Online Program

Addressing the consequences of war: A randomized controlled trial of a group intervention to improve emotion regulation, prosocial skills and functioning in war-affected youth

Monday, November 4, 2013 : 4:45 p.m. - 5:00 p.m.

Theresa Betancourt, ScD, MA, FXB Center for Health and Human Rights; Department of Global Health and Population, Harvard University / Harvard School of Public Health, Boston, MA
Ryan McBain, FXB Center for Health and Human Rights, Harvard School of Public Health, Boston, MA
Elizabeth Newnham, PhD, FXB Center for Health and Human Rights, Harvard University, Boston, MA
Katrina Hann, FXB Center for Health and Human Rights, Harvard University, Boston, MA
Adeyinka Akinsulure-Smith, PhD, Department of Psychology, City College of New York, NY
Robert Brennan, EdD, FXB Center for Health and Human Rights, Harvard School of Public Health, Boston, MA
John Weisz, PhD, Department of Psychology, Harvard University, Boston
Nathan B. Hansen, Ph.D., Center for Interdisciplinary Research on AIDS, Yale University, New Haven, CT
Background: Worldwide, over one billion children and adolescents live in war-affected regions. These youth represent a uniquely vulnerable population at heightened risk of developing mental health problems, interpersonal difficulties and impairments in daily functioning.
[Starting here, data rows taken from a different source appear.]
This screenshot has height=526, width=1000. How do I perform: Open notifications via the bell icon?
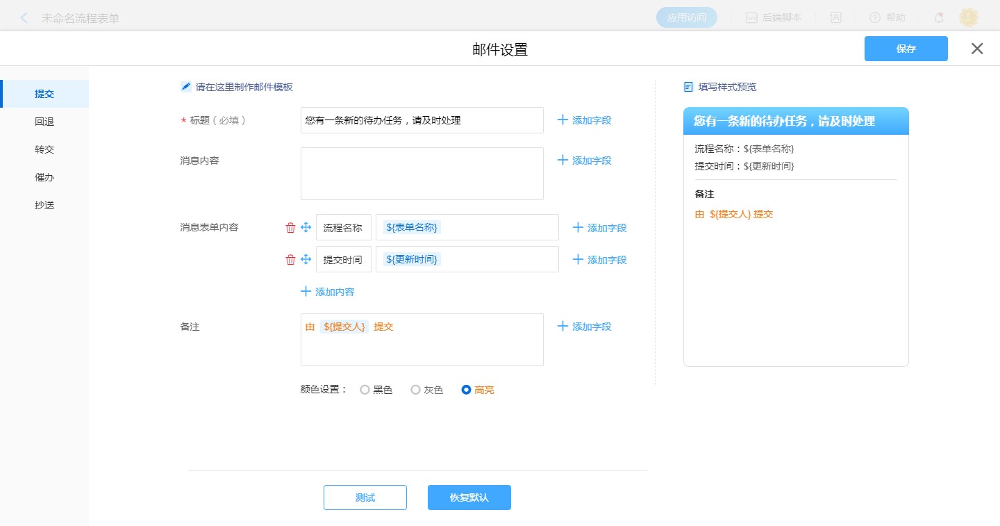click(x=938, y=18)
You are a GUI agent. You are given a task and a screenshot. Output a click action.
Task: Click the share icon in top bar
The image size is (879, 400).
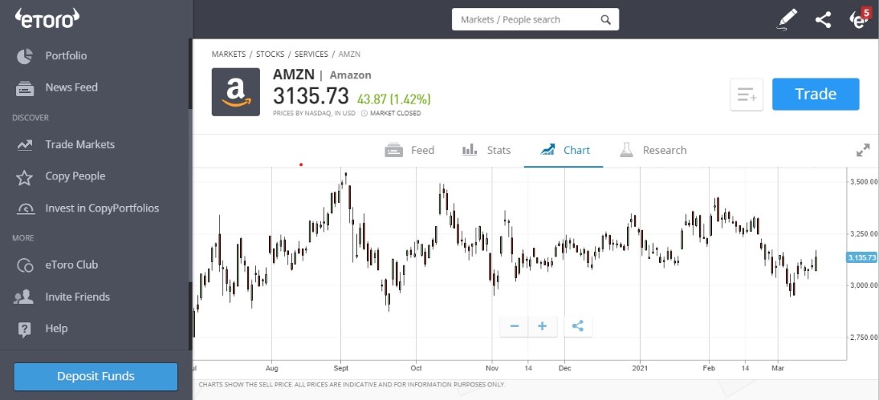(x=823, y=20)
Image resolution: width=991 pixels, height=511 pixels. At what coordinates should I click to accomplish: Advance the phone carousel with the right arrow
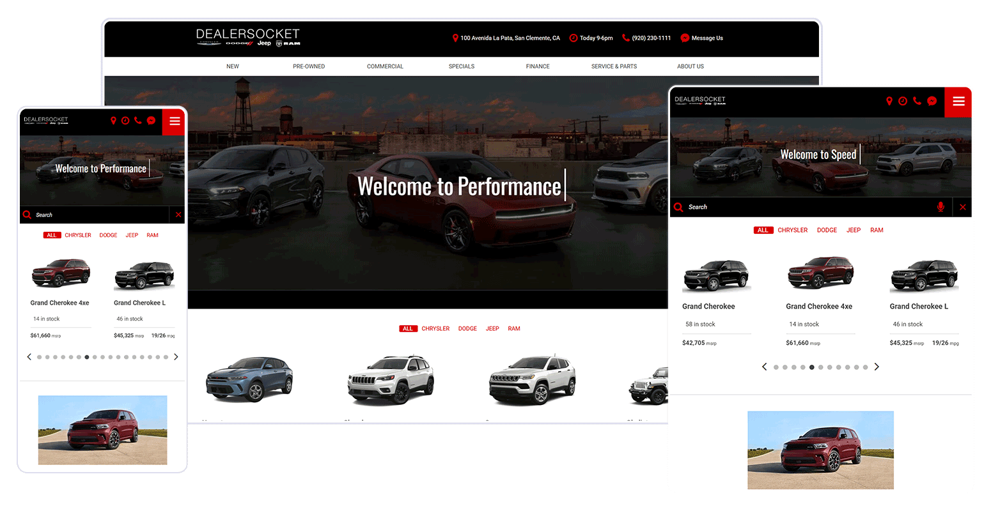[176, 357]
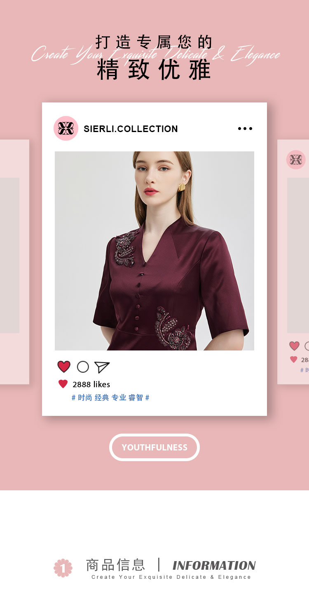Click the 打造专属您的 title text
Viewport: 309px width, 601px height.
point(154,42)
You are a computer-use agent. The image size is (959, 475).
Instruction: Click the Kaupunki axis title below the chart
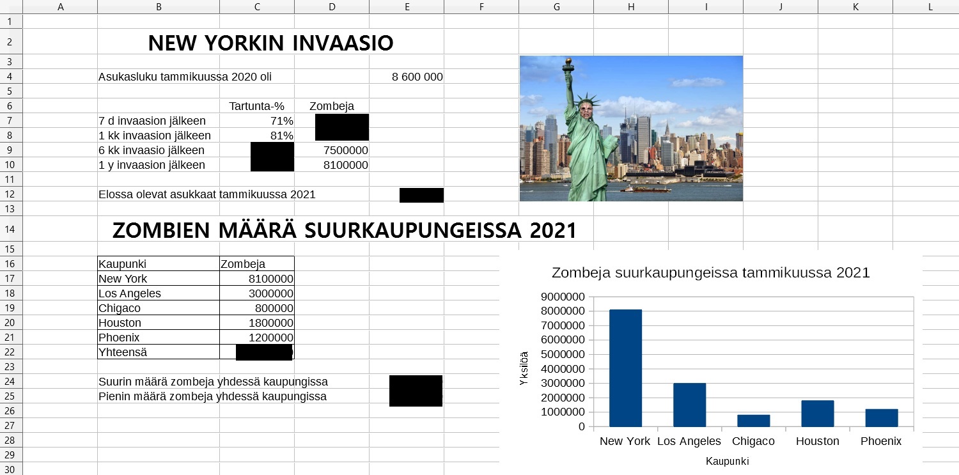coord(727,461)
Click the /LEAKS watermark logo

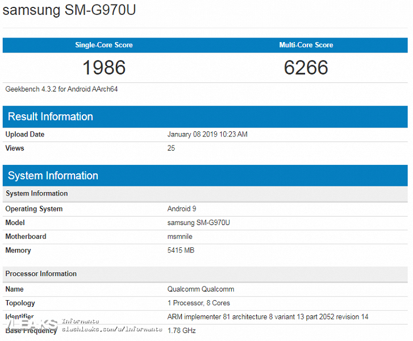pyautogui.click(x=30, y=325)
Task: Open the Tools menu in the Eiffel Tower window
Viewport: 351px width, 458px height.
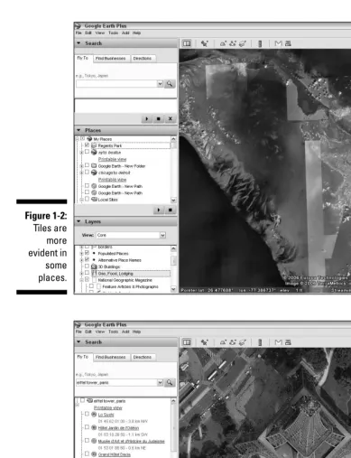Action: tap(113, 332)
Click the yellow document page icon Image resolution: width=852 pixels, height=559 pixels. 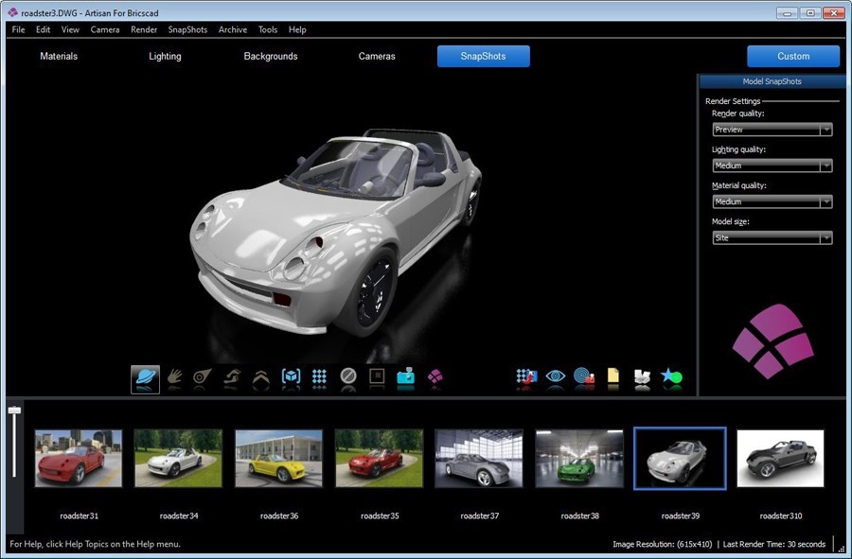(x=613, y=377)
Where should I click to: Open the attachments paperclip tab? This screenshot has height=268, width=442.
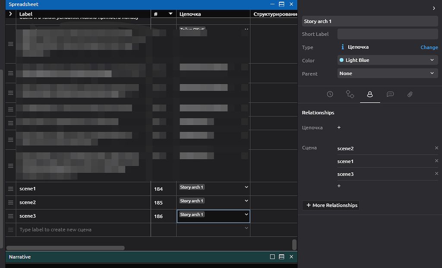410,94

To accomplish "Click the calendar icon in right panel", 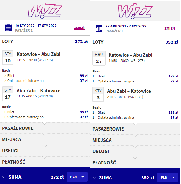I will tap(99, 28).
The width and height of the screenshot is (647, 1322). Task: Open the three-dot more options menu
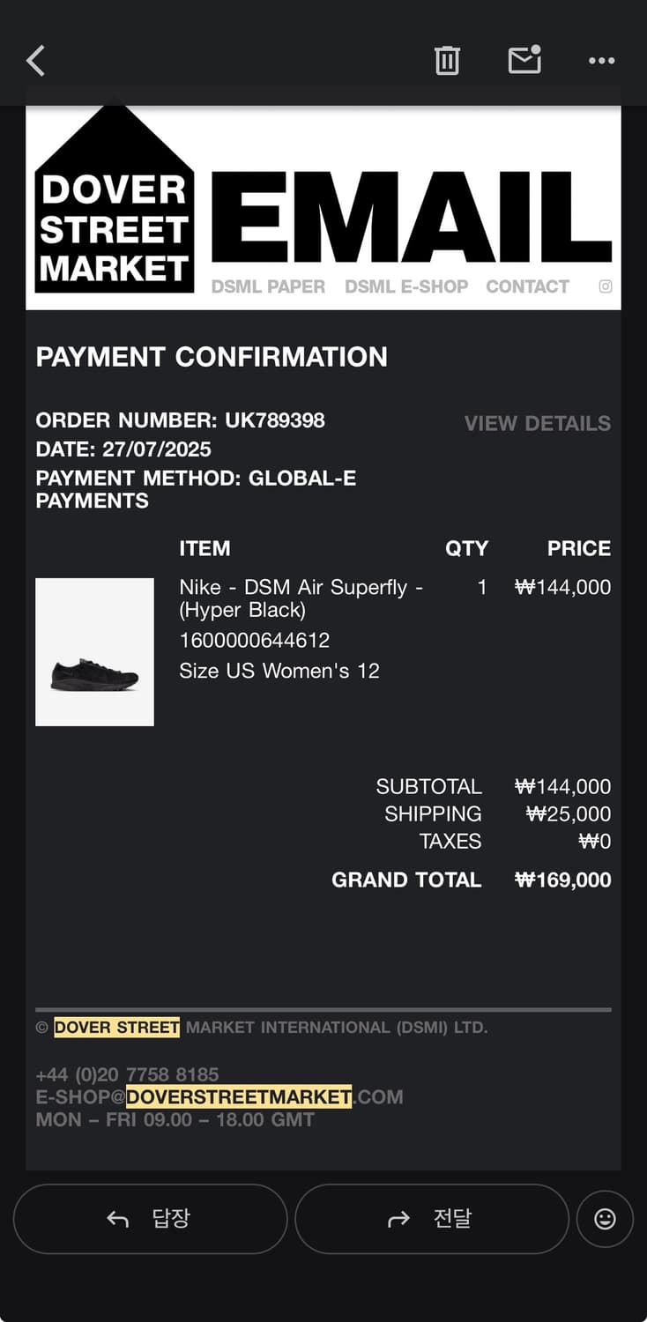(x=601, y=61)
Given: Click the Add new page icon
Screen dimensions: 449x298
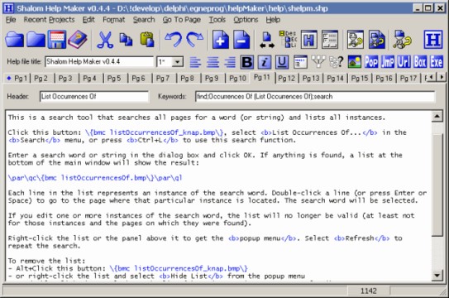Looking at the screenshot, I should coord(220,40).
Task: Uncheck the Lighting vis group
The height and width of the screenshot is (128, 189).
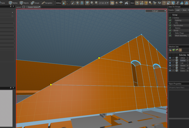Action: (170, 20)
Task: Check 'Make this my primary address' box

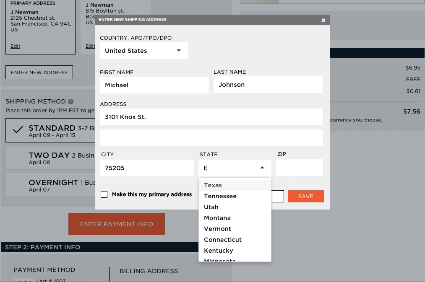Action: [x=104, y=194]
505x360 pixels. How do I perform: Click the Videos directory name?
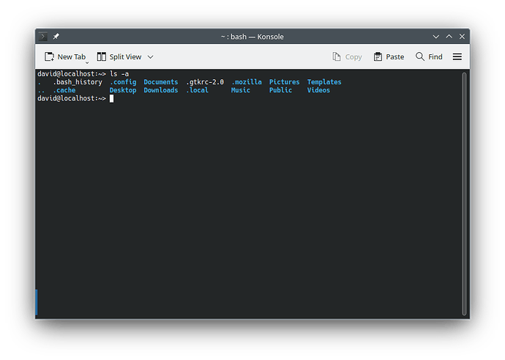[318, 90]
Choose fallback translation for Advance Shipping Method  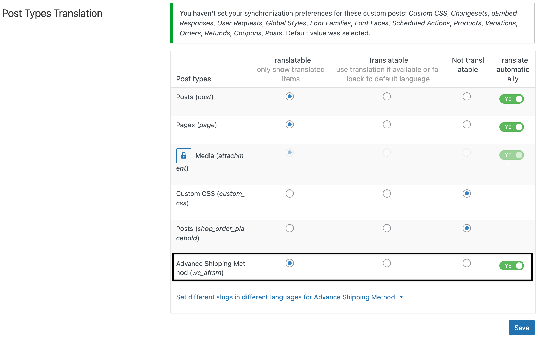(387, 263)
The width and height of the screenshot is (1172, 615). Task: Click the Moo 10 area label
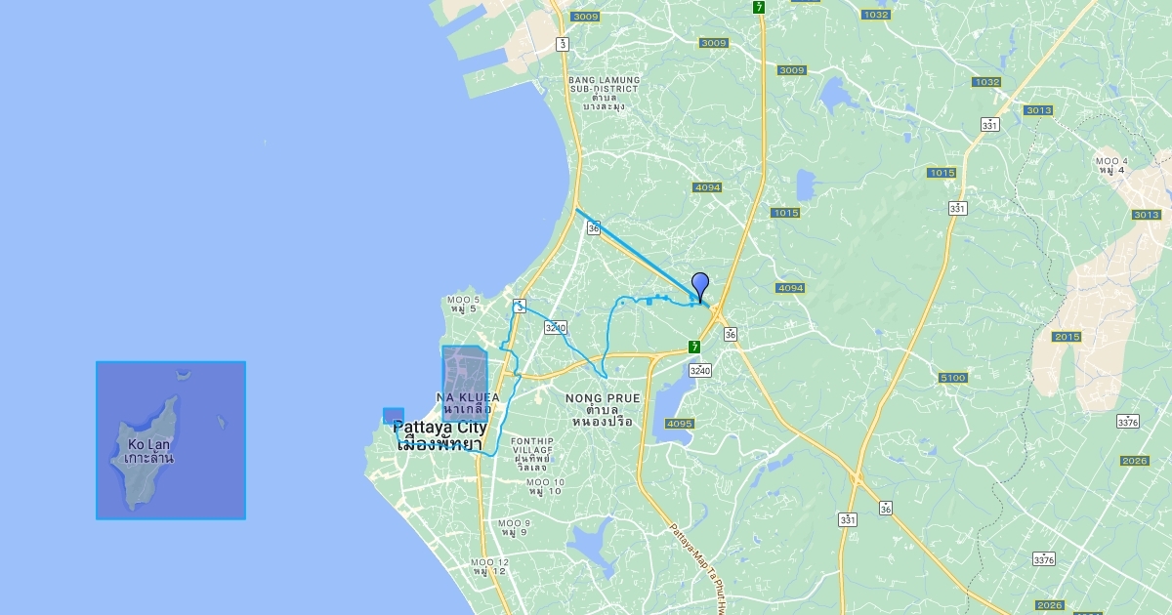tap(545, 487)
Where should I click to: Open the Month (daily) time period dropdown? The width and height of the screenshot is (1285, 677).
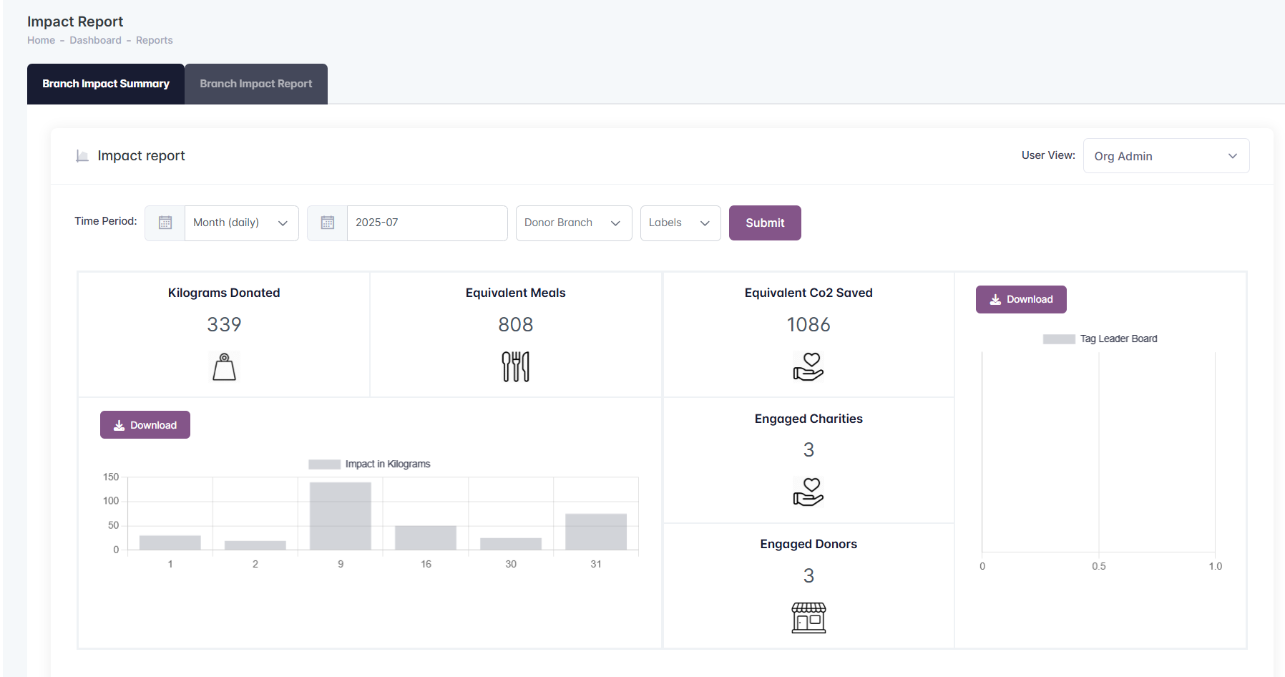pos(241,223)
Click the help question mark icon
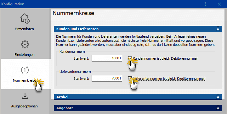Screen dimensions: 227x114 [205, 4]

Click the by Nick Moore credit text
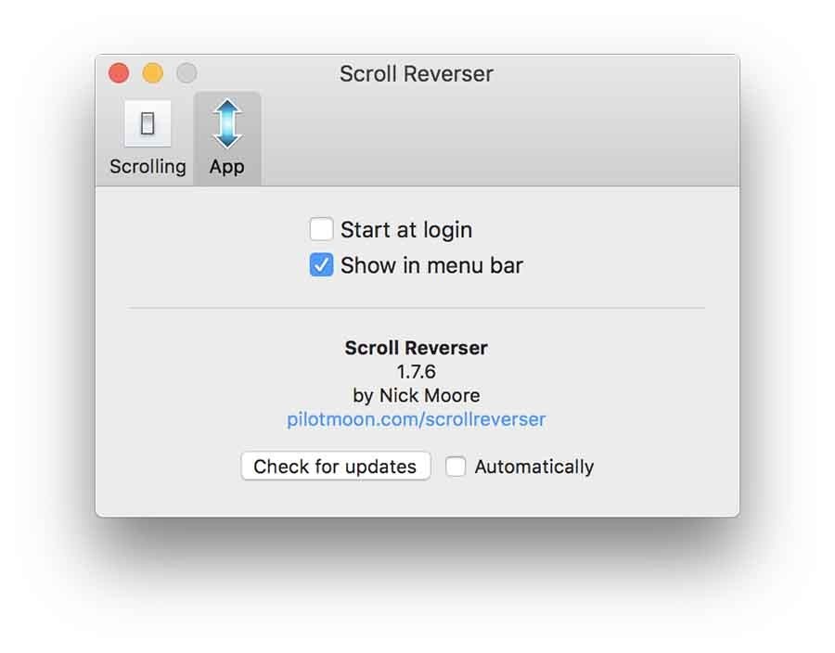coord(416,395)
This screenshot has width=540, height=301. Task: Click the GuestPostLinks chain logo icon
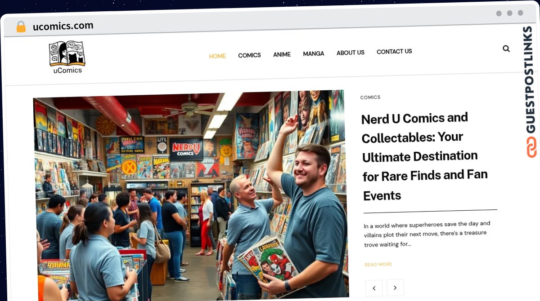click(x=531, y=147)
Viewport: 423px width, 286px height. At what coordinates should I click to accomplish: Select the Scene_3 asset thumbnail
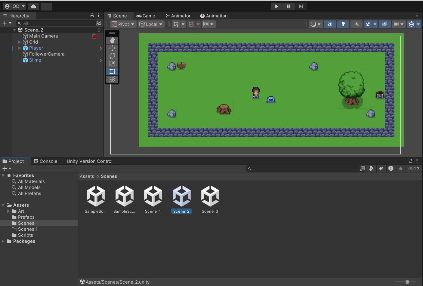pos(210,196)
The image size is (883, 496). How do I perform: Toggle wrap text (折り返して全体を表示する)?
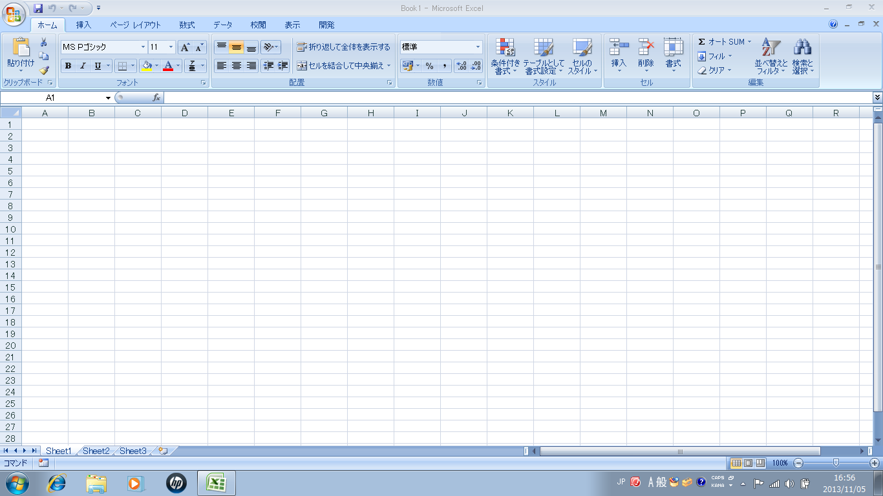(344, 47)
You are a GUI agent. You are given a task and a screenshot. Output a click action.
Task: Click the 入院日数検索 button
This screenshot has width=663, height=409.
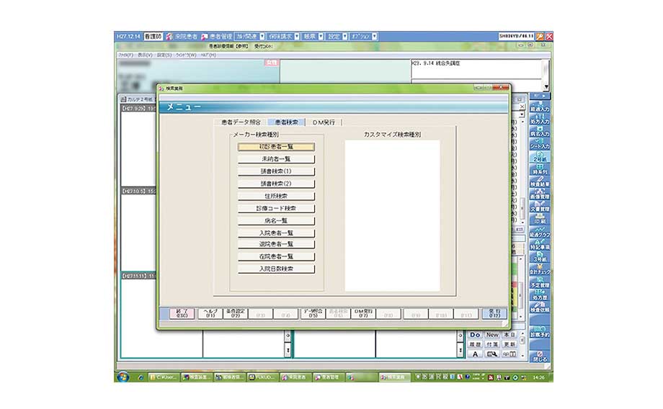coord(276,269)
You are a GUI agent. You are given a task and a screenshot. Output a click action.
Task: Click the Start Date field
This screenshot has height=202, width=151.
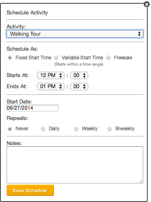(x=32, y=108)
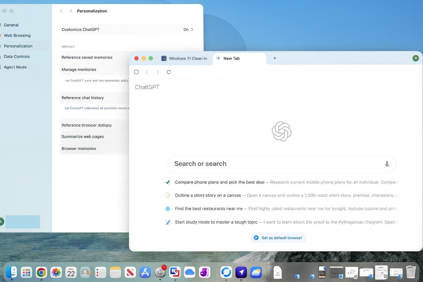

This study tested the effectiveness of a stabilization and skills-focused mental health intervention for multi-symptomatic, war-affected youth. Methods: A randomized controlled trial was conducted in Freetown, Sierra Leone for youth (N=436, ages 15-24 years old) who exhibited psychological distress and functional impairments who were not enrolled in school. The Youth Readiness Intervention (YRI) is a group-based behavioral treatment targeting co-occurring emotion dysregulation/anger-management difficulties, deficits in interpersonal skills, psychological distress and functional impairments in war-affected youth. Participants were randomly assigned and enrolled in either the YRI (n=222) or a control condition (n=214). YRI participants received the group intervention once per week over a 10 week period and were assessed pre and post-YRI for emotion regulation/anger-management skills, functional impairment, psychological distress, and prosocial attitudes/behavior. Secondary outcomes were social support and post-traumatic stress (PTS) symptoms. Results. Post-intervention, YRI participants reported significant improvements in emotion regulation skills, prosocial attitudes/behaviors, and improvements in day-to-day functioning compared to controls. YRI participants also reported greater perceived social support. The two conditions showed similar levels of improvement in psychological distress and PTS symptoms. Conclusions. The YRI improved emotion regulation, prosocial skills, social supports and daily functioning among war-affected youth. Future research should investigate adding additional components to address PTS and depression symptoms and how to link such interventions to education and employment programs.

Learning Areas:

Administer health education strategies, interventions and programs
Assessment of individual and community needs for health education
Implementation of health education strategies, interventions and programs
Planning of health education strategies, interventions, and programs
Social and behavioral sciences

Learning Objectives:
Describe a group psychosocial intervention program to improve mental health outcomes among war-affected youth. Discuss mental health and functioning outcomes among YRI participants compared to those of a non-intervention control group.

Presenting author's disclosure statement:

Qualified on the content I am responsible for because: I have been the Principal Investigator of multiple federally funded grants focusing on the developmental and psychosocial consequences of concentrated adversity on children and families, resilience and protective processes in child and adolescent mental health, and applied cross-cultural mental health research. My research aims to provide effective protections and services for children and families affected by communal violence/armed conflict, HIV/AIDS, and other forms of adversity.
Any relevant financial relationships? No

I agree to comply with the American Public Health Association Conflict of Interest and Commercial Support Guidelines, and to disclose to the participants any off-label or experimental uses of a commercial product or service discussed in my presentation.